§ **REQUIREMENT**
Quote the rows from the line with "You are a GUI" up to and including the line with "(x=172, y=153)", leaving out the pictures.

§ **ROWS**
--------

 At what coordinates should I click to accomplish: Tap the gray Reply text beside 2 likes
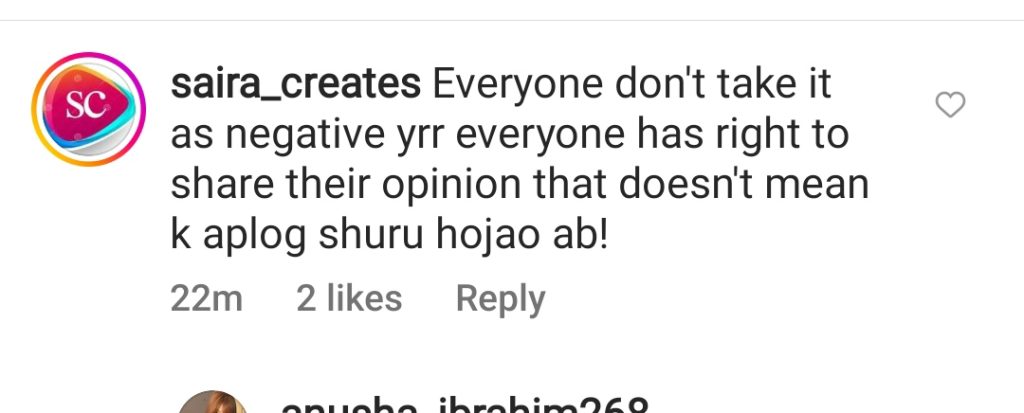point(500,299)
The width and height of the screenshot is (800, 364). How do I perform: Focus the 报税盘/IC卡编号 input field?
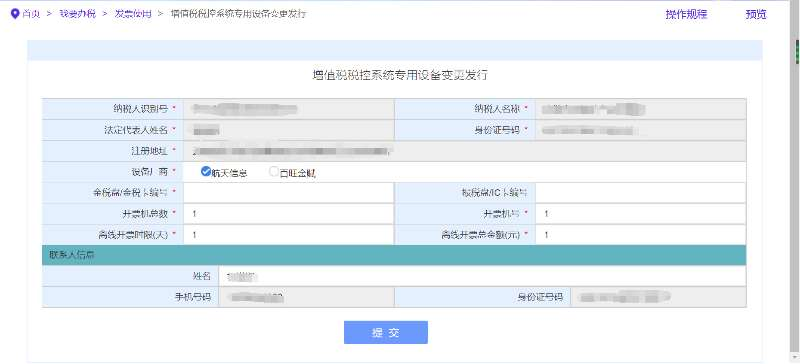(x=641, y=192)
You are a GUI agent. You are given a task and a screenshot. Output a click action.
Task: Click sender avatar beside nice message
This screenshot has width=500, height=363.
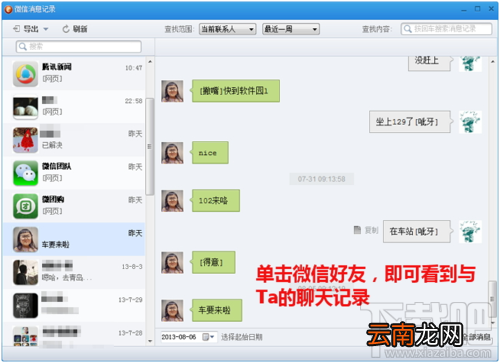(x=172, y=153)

--------

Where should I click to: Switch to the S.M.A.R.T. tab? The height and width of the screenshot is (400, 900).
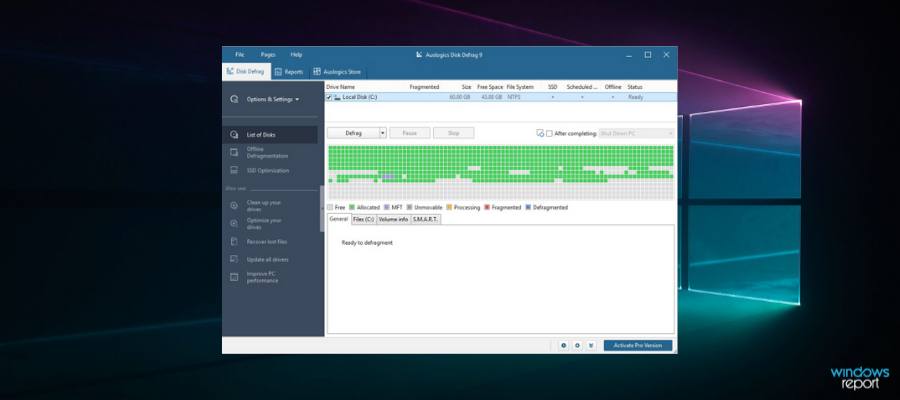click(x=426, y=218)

--------

§ **FULL SOLUTION**
You are a GUI agent. You are given a task and a screenshot. Output a click action.
Task: Click sender avatar beside nice message
This screenshot has width=500, height=363.
(x=172, y=153)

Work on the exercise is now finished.